Une langue merveilleuse au service d'un polar décalé.

Article rédigé par Laurence Houot
France Télévisions - Rédaction Culture
Publié Mis à jour
Temps de lecture : 5 min
Le romancier Jean Echenoz (2019) (Jean-Luc Bertini)

Après son précédent livre, Envoyée spéciale  (2016) un roman d'espionnage, Jean Echenoz, revient dans cette rentrée d'hiver avec Vie de Gérard Fulmard (Minuit), un polar décalé au titre évangélique, qui met en scène à la première personne un anti-héros attendrissant embarqué malgré lui dans une aventure digne d'un SAS.

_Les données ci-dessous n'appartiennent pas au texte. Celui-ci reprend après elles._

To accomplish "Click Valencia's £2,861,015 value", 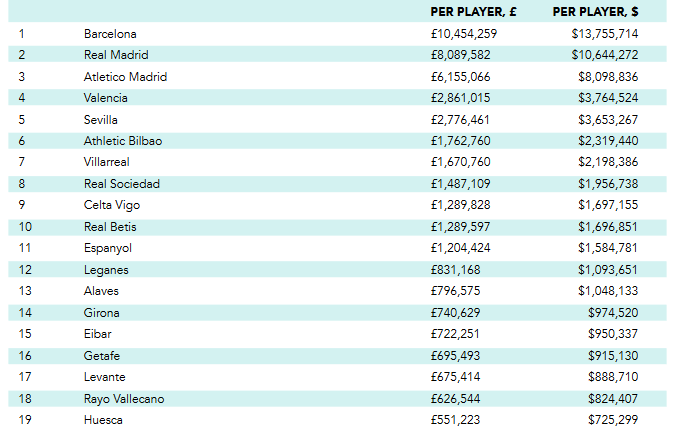I will coord(460,98).
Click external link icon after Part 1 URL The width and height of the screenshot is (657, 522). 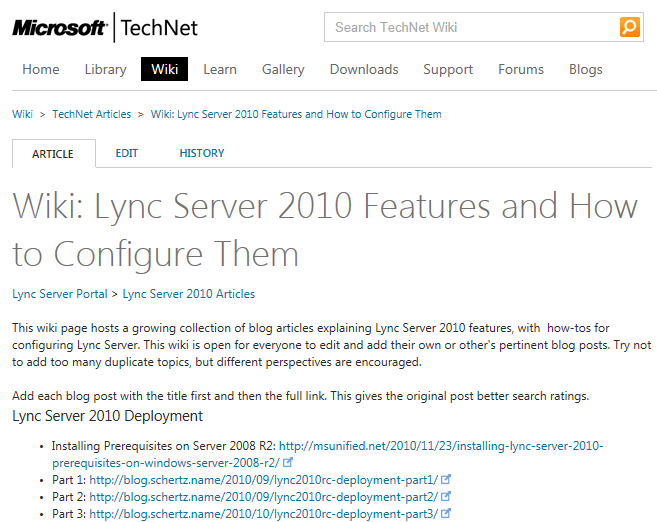click(446, 480)

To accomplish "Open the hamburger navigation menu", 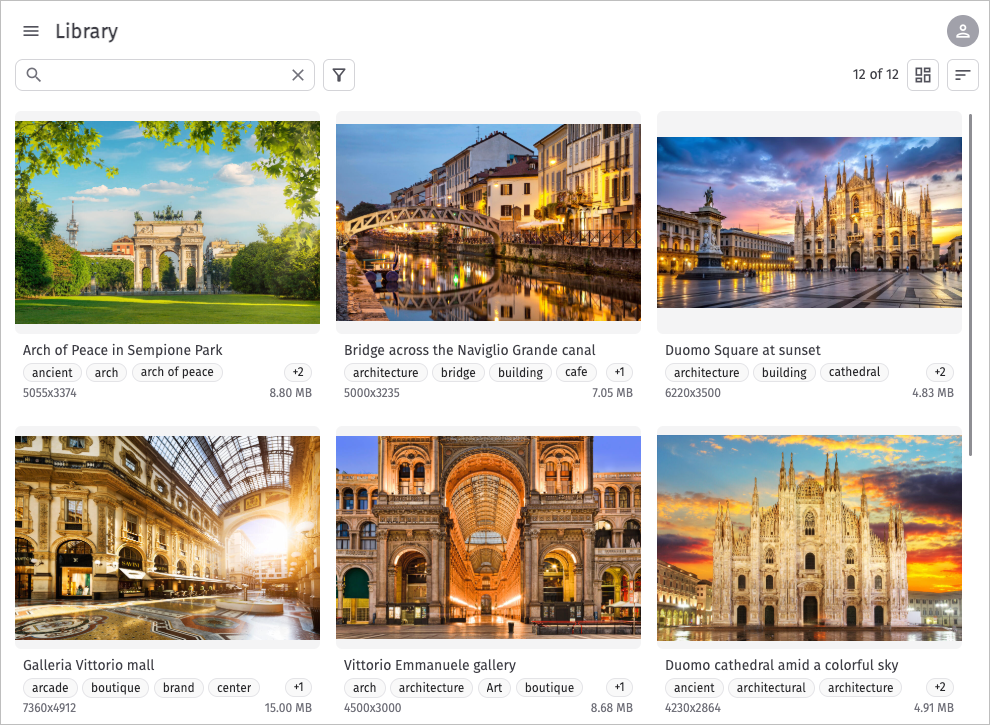I will [x=31, y=31].
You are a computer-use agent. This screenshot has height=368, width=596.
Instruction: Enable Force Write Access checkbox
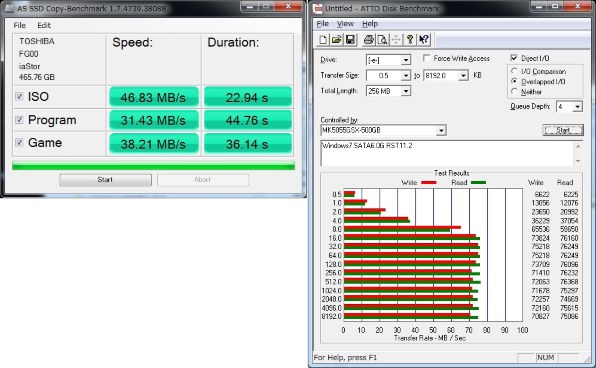(426, 58)
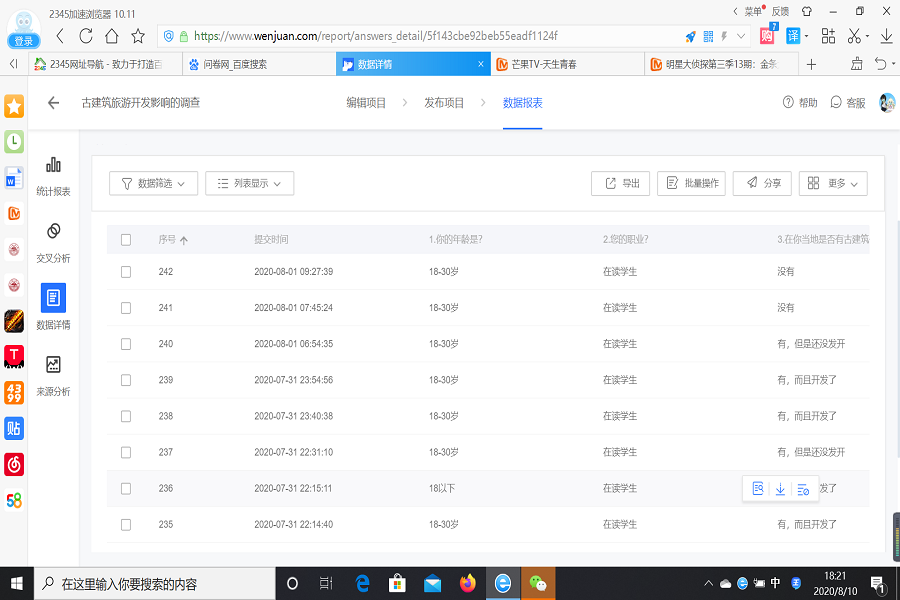
Task: Open 交叉分析 cross analysis view
Action: (53, 241)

Le livre s'ouvre sur la chute fracassante d'un fragment de satellite soviétique sur un centre commercial de la rue Erlanger, à Paris dans le 16e arrondissement, celle-là même où Mike Brant s'est suicidé, celle aussi où habite le héros de ce nouveau roman de Jean Echenoz. 

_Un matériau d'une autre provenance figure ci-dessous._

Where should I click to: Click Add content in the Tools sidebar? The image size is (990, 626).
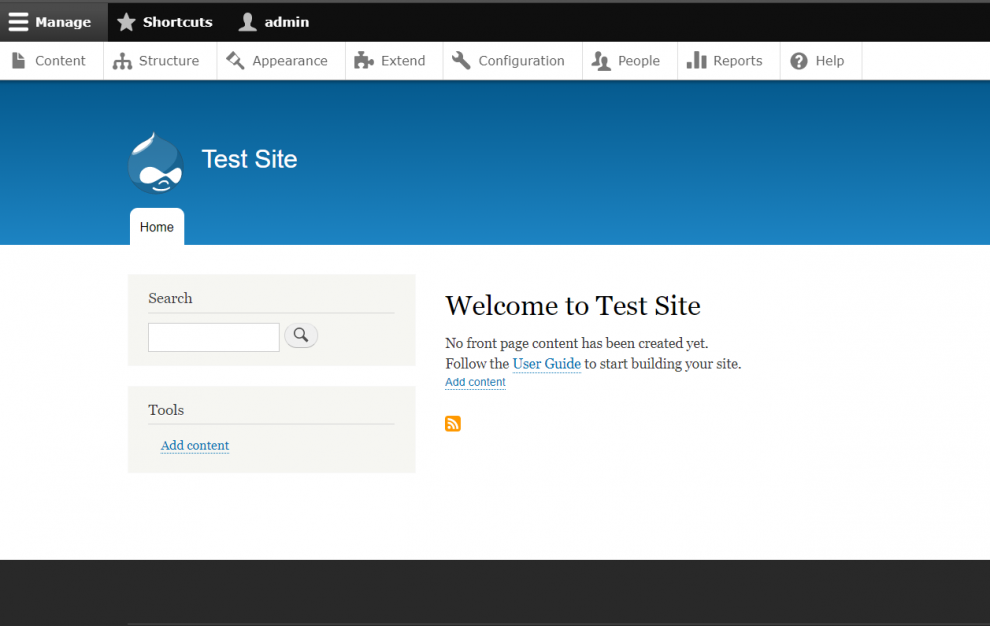coord(194,445)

"Je ressemble à tout le monde, en moins bien" 

Le musicien Ravel, le coureur Émile Zátopek, jusqu'ici Jean Echenoz s'était, s'agissant de biographies romancées, intéressé à des créateurs, des personnalités ayant laissé une trace à la postérité à travers leurs œuvres ou leurs exploits. Ici, il s'intéresse à un quidam, Gérard Fulmard. Un anonyme, certes, mais dont le nom de "presqu'oiseau", et par les rimes qu'il inspire, s'impose d'emblée comme un personnage.

"A part ce nom, je ne suis pas sûr de provoquer l'envie : je ressemble à tout le monde, en moins bien", résume-t-il, après nous avoir informés qu'il se prénomme Gérard, qu'il est né le 13 mai 1974 à Gisors (Eure), qu'il mesure 1,68 m et qu'il pèse 89 Kg, qu'il a les yeux marron, qu'il exerce la profession de steward, qu'il est domicilié rue Erlanger, Paris XVIe, où il vit seul, et que sa vie sexuelle est "réduite aux acquêts, lesquels sont loin d'être bézef". L'histoire est racontée à la première personne. C'est rare, chez Echenoz. C'est peut-être même une première. 

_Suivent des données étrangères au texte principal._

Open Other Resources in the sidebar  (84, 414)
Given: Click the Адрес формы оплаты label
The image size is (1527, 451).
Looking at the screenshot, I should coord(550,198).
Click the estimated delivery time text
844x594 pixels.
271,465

"Promptitude & Discrétion" 

Gérard Fulmard est un personnage quelconque, donc, que rien en apparence ne destine à des aventures dignes de figurer dans un roman. Mais l'ex-steward a été licencié par son employeur "pour faute". Une affaire sur laquelle il ne "souhaite pas s'étendre", mais qui lui a valu une peine avec sursis assortie d'une obligation de soins. En d'autres mots, une visite deux mardis par mois dans le cabinet d'un psychiatre (un certain Jean-François Bardot, qui s'avérera vénéneux).

Fulmard n'est pas homme à "s'éterniser" dans la catégorie des demandeurs d'emploi. Il s'attèle donc à "affiner son objectif entrepreneurial". Le résultat ne se fait pas attendre, avec l'aposition sur sa porte d'une plaque : Cabinet Fulmard Assistance, "terme idéal dont la polysémie autorise tout", qu'il complète dans l'annonce qui officialise ses nouvelles activités par ces mots dissimulant mal son envie de jouer au détective : "Renseignements & Recherches, Litiges & Recouvrements, Promptitude & Discrétion".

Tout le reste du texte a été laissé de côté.